The observation of EIT structures in MDR flows suggests that their dynamics is not purely of Newtonian nature, but rather that it may be driven by EIT at finite Reynolds number and increasing Weissenberg number. The sheer magnitude of extensional viscosity is likely to prevent the emergence of any vortical structures, thus leaving MDR to be sustained by near-wall spanwise structures similar to the ones observed at low Reynolds numbers. The flow is therefore stuck in a transitional state, specifically the stage of breakdown of nonlinear flow instabilities, which does not support a logarithmic mean velocity profile. EIT also provides support to de Gennes' picture that drag reduction derives from two-way energy transfers between turbulent kinetic energy of the flow and elastic energy of polymers at small scales, resulting in an overall modification of the turbulence energy cascade at high Reynolds numbers. On the other hand, EIT is not confined to low Reynolds numbers as for elastic turbulence. Nonetheless, the exact role of inertia is still unclear. Whether EIT is simply a manifestation of elastic turbulence in inertial flows or a separate regime remains an open question.
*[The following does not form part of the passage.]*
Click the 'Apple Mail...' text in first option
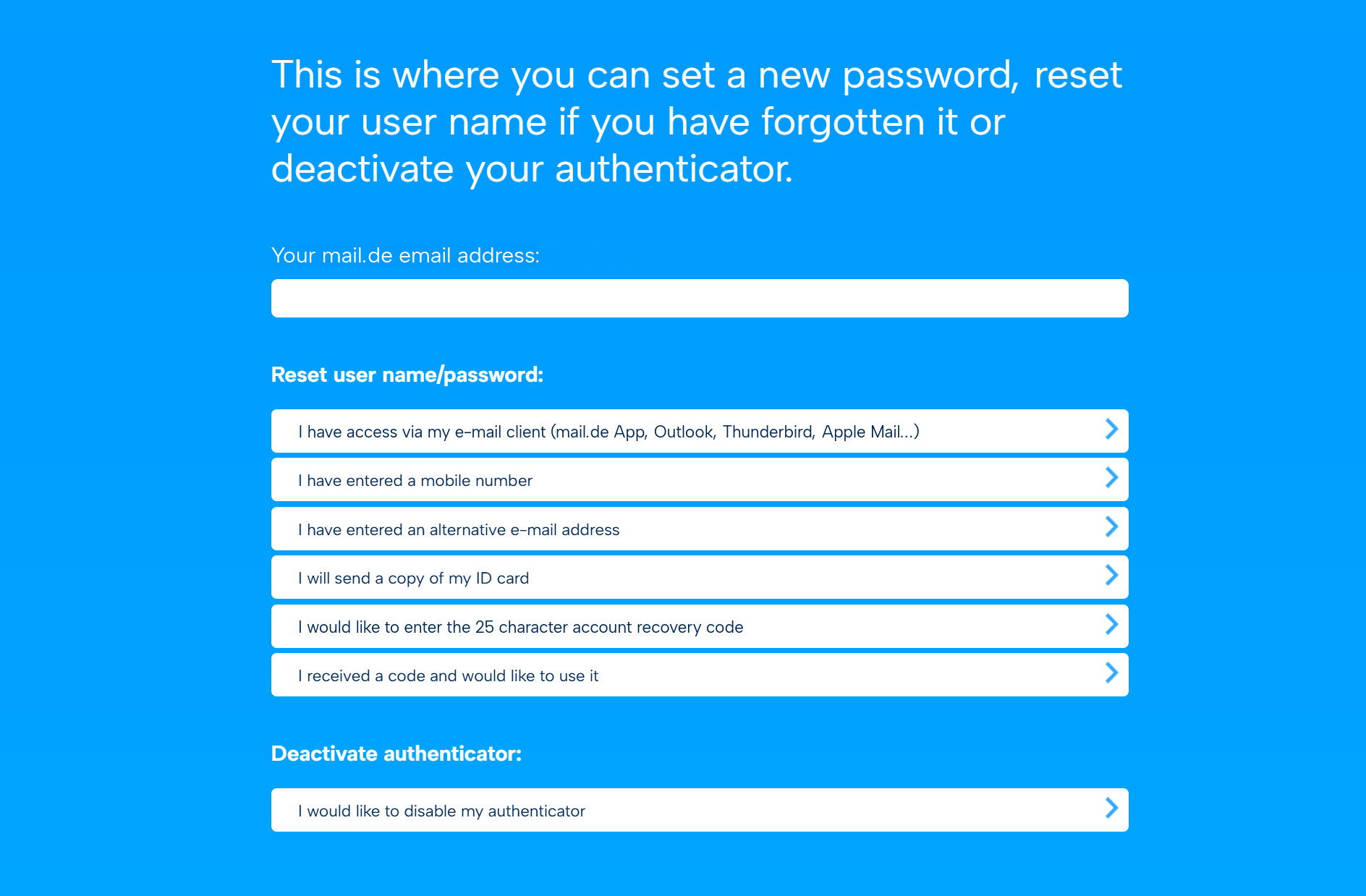(870, 432)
Another accomplishment of the project has also been to provide new insight in the modification of heat transfer by polymer additives in weakly turbulent natural convection. Depending on the polymer parameters, two different regimes can be achieved: the polymers can either increase or decrease heat transfer. In both cases, viscoelasticity reduces the size of the convection cells, and thus increases their number. At moderate values of the Weissenberg number and extensibility parameter, this is sufficient to increase heat transfer. However, at larger values of these parameters, the rotation speed of the convection cells is drastically reduced, which provides an overall lower heat transfer. In two dimensions, the Newtonian simulations do not lead to a weakly turbulent flow, but to a quasi-steady state. The addition of polymers with moderate elasticity then stabilizes the flow. However, a higher elasticity produces a chaotic flow, in a similar fashion to EIT in channel flow forced convection.
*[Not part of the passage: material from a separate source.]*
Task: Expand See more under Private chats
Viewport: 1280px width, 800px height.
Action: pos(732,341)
The discovery of EIT has demonstrated that our previous understanding of the interaction between turbulence and polymers was only very partial. EIT has thus provided a first set of answers, but it has also led to a series of new questions that need now to be answered. Moreover, this research provides further suggestions on how to leverage the effect of polymers, or more generally viscoelastic rheology, for the manipulation of flows, such as for mixing or heat transfer.
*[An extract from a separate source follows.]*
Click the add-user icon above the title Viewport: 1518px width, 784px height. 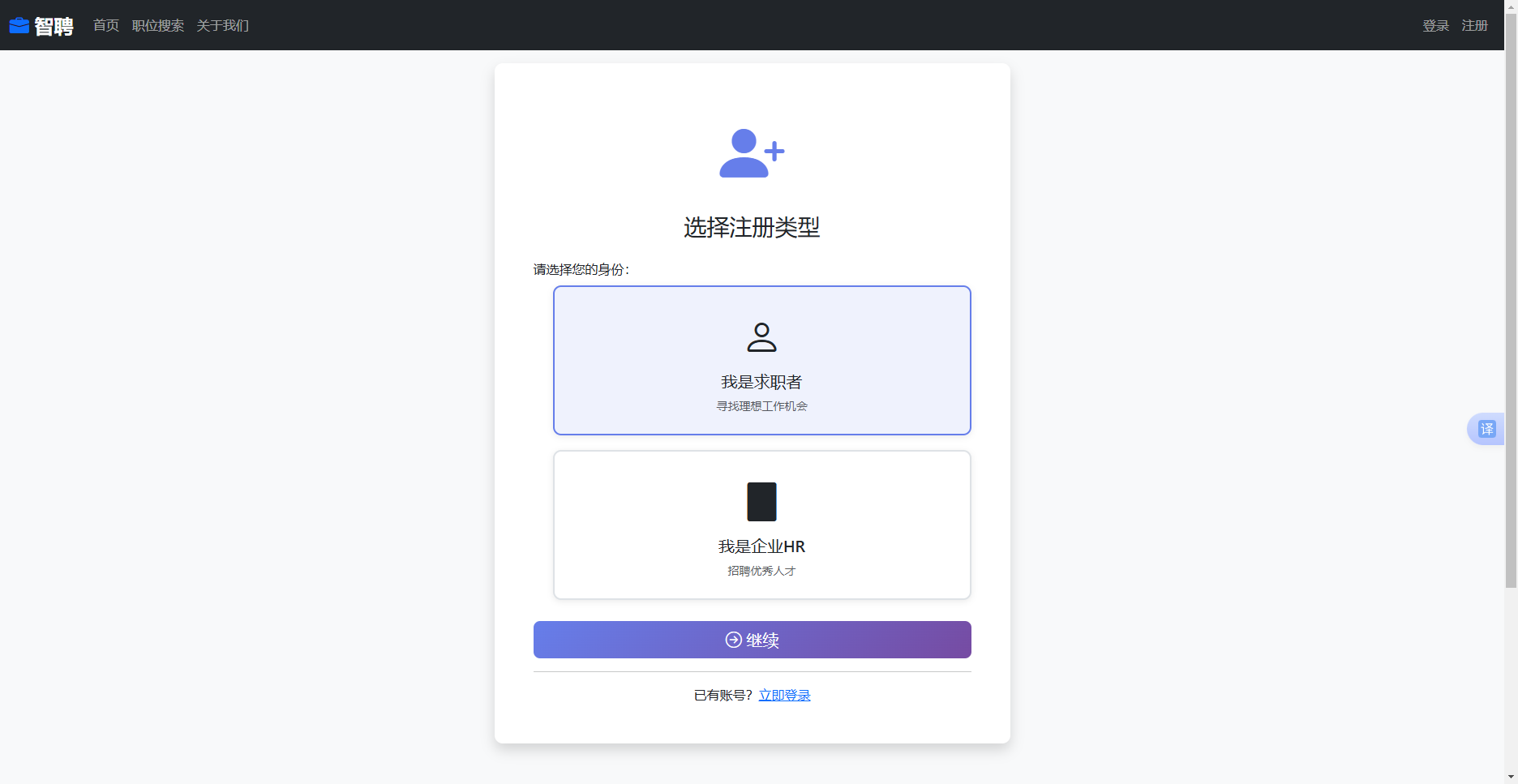[752, 153]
In a broader context, the impact of this research is also the advancement of our understanding of fundamental aspects of turbulence. On the one hand, it demonstrates the possible existence of turbulence at subcritical Reynolds number (subcritical turbulence). This represents an important aspect for transition, which remains one of the major challenges in turbulence modeling. It also contributes to the understanding of backward energy transfer at small scales that is also observed in Newtonian turbulent flows. Finally, it suggests possible new strategies, beyond polymers, for controlling turbulent flows.
Although not all initial objectives have been yet achieved, the project has been very successful. Moreover, it is seen in a long-term context and research will continue beyond the present project.